*ACTION ITEM:* Copy out nothing but the lines from the one holding "You are a computer-use" through the end of the entries below, exactly as written and without the pictures.

*THE RECORDS:*
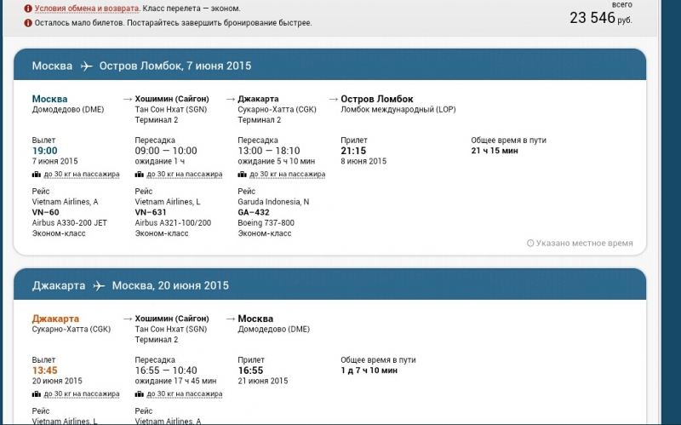Image resolution: width=681 pixels, height=425 pixels.
Task: Click the 'Джакарта → Москва, 20 июня 2015' header
Action: click(x=130, y=285)
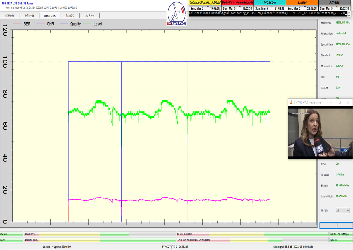353x250 pixels.
Task: Click the SNR 13,9 dB margin bar
Action: click(x=252, y=240)
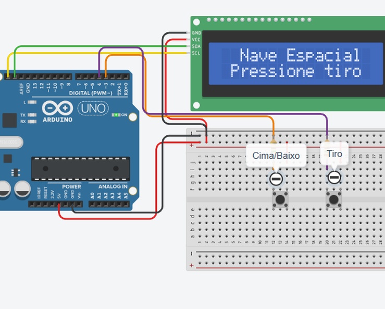385x309 pixels.
Task: Click the LCD GND pin
Action: 188,33
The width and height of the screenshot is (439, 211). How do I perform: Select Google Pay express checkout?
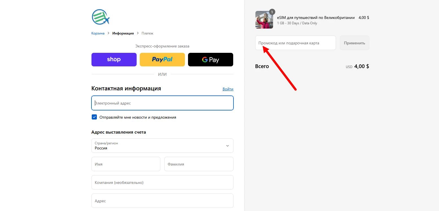tap(210, 60)
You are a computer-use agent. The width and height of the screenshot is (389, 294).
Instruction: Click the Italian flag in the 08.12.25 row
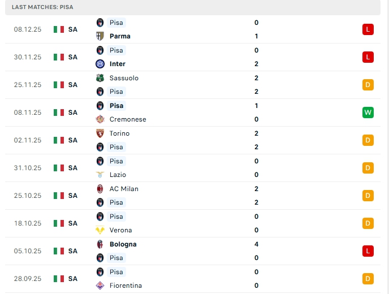coord(59,29)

*EXPECTED ANSWER:*
You are a computer-use agent. The width and height of the screenshot is (389, 294).
Instruction: Click the Italian flag in the 08.12.25 row
coord(59,29)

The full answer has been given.